Design, construction and optimization of a femtosecond laser spectrometer to study excited state processes.

摘要

On the femtosecond (10-15 s) and picosecond (10-12 s) time scales, seemingly instantaneous chemical processes can be observed and studied. In order to study these phenomena, the design, construction and optimization of a femtosecond laser spectrometer were undertaken. The spectrometer is composed of the transient absorption spectrometer, and the streak camera system. The transient absorption spectrometer is based upon the pump-probe technique and collects time-resolved full absorption spectra from 395 to 750 nm, with resolution down to 305 fs. Complementary to the transient absorption spectrometer is the streak camera system, which measures time-resolved emission decays at specific wavelengths. This system boasts 3.3 ps resolution with a maximum time window of 90 ns.; One of the ultrafast phenomena that has been investigated with the streak camera system is the placement and movement of pyrene and 9,10-dicyanoanthracene (DCA) molecules within the framework of faujasite X and Y zeolites.
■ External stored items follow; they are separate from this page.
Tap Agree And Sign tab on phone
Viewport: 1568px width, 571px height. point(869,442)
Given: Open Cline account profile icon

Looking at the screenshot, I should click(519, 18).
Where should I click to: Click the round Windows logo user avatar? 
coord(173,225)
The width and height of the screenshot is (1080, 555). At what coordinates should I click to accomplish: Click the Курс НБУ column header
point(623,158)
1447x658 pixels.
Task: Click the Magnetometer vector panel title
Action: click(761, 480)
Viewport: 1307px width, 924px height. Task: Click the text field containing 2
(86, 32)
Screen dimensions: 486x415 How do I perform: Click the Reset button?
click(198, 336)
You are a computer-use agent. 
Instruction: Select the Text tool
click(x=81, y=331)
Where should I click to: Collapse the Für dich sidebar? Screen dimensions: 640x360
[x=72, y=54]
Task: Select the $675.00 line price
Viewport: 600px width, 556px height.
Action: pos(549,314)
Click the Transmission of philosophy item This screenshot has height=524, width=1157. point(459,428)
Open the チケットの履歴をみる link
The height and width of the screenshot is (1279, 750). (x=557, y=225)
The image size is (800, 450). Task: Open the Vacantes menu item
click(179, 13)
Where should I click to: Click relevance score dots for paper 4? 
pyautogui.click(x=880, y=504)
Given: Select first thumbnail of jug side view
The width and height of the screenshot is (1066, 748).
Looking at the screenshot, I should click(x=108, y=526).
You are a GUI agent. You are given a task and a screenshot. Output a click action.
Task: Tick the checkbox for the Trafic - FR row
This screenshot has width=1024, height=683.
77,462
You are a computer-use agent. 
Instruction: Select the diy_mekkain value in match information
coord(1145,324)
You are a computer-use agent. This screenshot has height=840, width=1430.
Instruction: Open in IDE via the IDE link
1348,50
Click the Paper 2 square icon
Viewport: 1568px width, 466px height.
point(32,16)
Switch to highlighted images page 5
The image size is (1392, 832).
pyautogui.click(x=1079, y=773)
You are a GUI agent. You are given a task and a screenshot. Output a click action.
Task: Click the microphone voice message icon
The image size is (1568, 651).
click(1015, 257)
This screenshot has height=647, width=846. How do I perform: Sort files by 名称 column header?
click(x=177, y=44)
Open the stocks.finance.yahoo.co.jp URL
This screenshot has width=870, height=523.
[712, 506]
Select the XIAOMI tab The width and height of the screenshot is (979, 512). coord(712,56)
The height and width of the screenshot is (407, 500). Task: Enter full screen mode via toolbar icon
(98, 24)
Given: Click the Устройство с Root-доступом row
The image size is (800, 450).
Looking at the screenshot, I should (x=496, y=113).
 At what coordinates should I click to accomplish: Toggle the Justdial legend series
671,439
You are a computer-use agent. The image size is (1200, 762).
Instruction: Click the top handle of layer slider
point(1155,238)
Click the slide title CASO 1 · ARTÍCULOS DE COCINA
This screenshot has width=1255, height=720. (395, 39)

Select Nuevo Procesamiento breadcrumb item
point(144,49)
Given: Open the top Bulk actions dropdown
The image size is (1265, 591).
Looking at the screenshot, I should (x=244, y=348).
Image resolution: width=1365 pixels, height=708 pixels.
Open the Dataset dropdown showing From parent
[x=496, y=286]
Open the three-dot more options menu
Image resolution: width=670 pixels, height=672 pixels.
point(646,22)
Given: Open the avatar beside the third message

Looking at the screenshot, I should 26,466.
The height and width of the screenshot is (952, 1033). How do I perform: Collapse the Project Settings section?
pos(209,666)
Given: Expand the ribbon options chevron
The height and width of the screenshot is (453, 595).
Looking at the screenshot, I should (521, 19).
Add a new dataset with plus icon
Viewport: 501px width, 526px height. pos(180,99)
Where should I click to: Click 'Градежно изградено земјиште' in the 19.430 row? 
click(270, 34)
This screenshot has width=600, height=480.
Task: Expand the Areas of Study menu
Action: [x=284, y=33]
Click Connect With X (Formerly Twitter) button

Up to two of these molecules can reside in each supercage. In the literature, there has been significant debate as to whether pyrene molecules in doubly occupied supercages exist as ground state dimers or have a dissociative ground state. In this thesis work, the rise time of pyrene excimer emission has been shown to range from 7 to 16 ps, indicating that the latter is true. DCA also exhibits an excimer emission rise time when adsorbed into Y zeolites; however, their behaviour differs from the pyrene molecules in that their rise times increase as a function of decreasing loading level. The placement of the DCA molecules and their intracavity movement have been studied by the analysis of picosecond and nanosecond fluorescence data.; Finally, the femtosecond laser spectrometer was used to study the effect of short excitation wavelength on the ultrafast photophysical behaviour of tris-(2,2'-bipyridine)ruthenium(II) derivatives. Fluorescence studies of five complexes showed that substituted bipyridine ligands exhibited an instrument response limited emission as well as a longer nanosecond emission. Transient absorption studies could not identify the species emitting the longer emission but did detect decay kinetics that were within the instrument response time of the spectrometer ( 300 fs). These results are compared to the literature and discussed.